While we American are busy sending folk to often do silly missionary religious work, aid projects and political advising in slums and remote villages, the Chinese government and companies are sending their people there to strike business deals, build factories, super highways, airports and power generating plants, etc. Some of those facilities are in locations no one would have thought have any economic viability. There's current talk, for example, of a highway that will cut through Kenya' arid lands from the coastal town of Lamu all the way north to Ethiopian border in the north. Such a highway will enable the Chinese to get their from Kenya to Ethiopia, Eritrea and Sudan.
On a side note. it's interesting that Stanley, a Welsh-American, would later return to African as an agent of European interests and participate in events that led to the terrible Berlin Conference of 1885, in which European powers divvied up Africa among themselves, for the sole purpose of exploiting her people and resources. At the conference, in which no African participated or was asked for an opinion, the European powers created brand new countries and carved up boundaries -- many of which are catalysts for conflict today.

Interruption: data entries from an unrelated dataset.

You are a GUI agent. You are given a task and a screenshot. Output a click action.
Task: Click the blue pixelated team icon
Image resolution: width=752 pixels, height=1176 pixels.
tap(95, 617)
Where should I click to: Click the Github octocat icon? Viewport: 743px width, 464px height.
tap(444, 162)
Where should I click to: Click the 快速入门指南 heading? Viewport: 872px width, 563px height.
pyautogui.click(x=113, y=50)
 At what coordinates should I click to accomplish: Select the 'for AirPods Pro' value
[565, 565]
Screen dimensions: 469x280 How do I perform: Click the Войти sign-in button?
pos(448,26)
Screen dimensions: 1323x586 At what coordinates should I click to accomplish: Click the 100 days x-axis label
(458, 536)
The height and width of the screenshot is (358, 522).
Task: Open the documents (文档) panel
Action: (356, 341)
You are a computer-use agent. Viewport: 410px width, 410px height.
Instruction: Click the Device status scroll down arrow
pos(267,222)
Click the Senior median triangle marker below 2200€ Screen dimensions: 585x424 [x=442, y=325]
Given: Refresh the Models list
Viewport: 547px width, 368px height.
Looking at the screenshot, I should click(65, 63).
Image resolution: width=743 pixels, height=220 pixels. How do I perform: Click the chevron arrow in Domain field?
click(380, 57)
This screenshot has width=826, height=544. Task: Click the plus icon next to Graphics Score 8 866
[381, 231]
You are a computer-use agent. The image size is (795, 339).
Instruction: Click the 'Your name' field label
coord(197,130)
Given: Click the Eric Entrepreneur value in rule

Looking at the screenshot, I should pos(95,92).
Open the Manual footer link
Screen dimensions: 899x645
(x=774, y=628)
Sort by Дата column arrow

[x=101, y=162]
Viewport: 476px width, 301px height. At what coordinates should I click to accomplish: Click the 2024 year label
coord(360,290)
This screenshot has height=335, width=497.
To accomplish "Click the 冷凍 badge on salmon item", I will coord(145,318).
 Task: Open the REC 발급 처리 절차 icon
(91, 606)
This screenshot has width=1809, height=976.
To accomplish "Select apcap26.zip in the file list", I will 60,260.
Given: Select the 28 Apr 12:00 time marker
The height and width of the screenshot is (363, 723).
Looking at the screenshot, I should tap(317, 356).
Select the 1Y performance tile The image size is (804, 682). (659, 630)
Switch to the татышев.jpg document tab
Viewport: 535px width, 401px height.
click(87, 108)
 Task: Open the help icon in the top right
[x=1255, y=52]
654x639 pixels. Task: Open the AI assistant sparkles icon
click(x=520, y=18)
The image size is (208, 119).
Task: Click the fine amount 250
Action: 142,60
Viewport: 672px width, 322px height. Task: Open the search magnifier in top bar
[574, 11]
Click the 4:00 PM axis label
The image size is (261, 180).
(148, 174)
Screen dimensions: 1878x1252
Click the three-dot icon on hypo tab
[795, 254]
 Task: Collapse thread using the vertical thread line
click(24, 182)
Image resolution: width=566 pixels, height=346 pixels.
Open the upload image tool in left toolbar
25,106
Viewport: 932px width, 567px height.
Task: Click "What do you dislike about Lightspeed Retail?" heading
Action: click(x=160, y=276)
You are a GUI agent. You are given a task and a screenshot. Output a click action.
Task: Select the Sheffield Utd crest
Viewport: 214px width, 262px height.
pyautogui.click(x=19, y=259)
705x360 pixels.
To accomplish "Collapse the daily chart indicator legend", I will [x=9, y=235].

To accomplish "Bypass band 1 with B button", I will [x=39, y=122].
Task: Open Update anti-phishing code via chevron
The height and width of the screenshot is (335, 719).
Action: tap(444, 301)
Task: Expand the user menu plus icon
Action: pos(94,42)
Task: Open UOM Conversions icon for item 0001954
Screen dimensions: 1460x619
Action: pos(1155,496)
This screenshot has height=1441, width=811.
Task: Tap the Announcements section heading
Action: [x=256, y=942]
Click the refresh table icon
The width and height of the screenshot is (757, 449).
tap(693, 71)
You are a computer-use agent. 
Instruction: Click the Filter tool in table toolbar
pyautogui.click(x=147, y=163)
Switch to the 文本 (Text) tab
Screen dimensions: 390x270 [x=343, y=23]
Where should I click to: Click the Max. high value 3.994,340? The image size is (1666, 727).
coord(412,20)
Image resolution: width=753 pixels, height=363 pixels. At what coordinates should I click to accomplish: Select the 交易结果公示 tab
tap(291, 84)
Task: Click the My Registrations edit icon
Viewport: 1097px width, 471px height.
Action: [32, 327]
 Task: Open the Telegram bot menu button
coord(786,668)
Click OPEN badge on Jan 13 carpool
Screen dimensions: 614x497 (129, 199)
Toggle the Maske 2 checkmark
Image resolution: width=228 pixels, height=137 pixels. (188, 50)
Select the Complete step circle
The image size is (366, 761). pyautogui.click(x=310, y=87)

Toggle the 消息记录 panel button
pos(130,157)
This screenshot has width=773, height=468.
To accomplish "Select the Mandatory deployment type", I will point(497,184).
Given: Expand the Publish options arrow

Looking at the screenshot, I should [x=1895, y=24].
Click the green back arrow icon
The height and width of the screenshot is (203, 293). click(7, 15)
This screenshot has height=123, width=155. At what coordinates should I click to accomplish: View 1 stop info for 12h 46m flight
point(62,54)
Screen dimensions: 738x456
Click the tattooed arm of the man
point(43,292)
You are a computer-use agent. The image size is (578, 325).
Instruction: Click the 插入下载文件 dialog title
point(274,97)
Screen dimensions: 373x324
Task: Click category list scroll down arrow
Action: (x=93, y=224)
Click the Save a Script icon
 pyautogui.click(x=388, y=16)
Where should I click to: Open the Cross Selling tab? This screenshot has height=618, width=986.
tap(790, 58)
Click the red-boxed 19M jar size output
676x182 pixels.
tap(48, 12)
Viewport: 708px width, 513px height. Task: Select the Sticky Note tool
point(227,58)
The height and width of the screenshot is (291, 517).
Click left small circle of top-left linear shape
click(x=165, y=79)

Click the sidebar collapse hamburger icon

It is at that conference, as Gary Stewart put it so eloquently in his wonderful book "Rumba on the River, "with a few pen strokes and the firepower to enforce them, the old nations of Africa were sundered and fused into counterfeit states to be run from the capitals of Europe. .... The 900,000 square mile of central Africa Stanley had carved out for the King (Leopold II) covered eighty times the area of tiny Belgium. The saddened land sustained an estimated five to six million people of more than 200 national groups, many of whom were cut off from their brothers and sisters by colonialism's illogical arbitrary boundaries."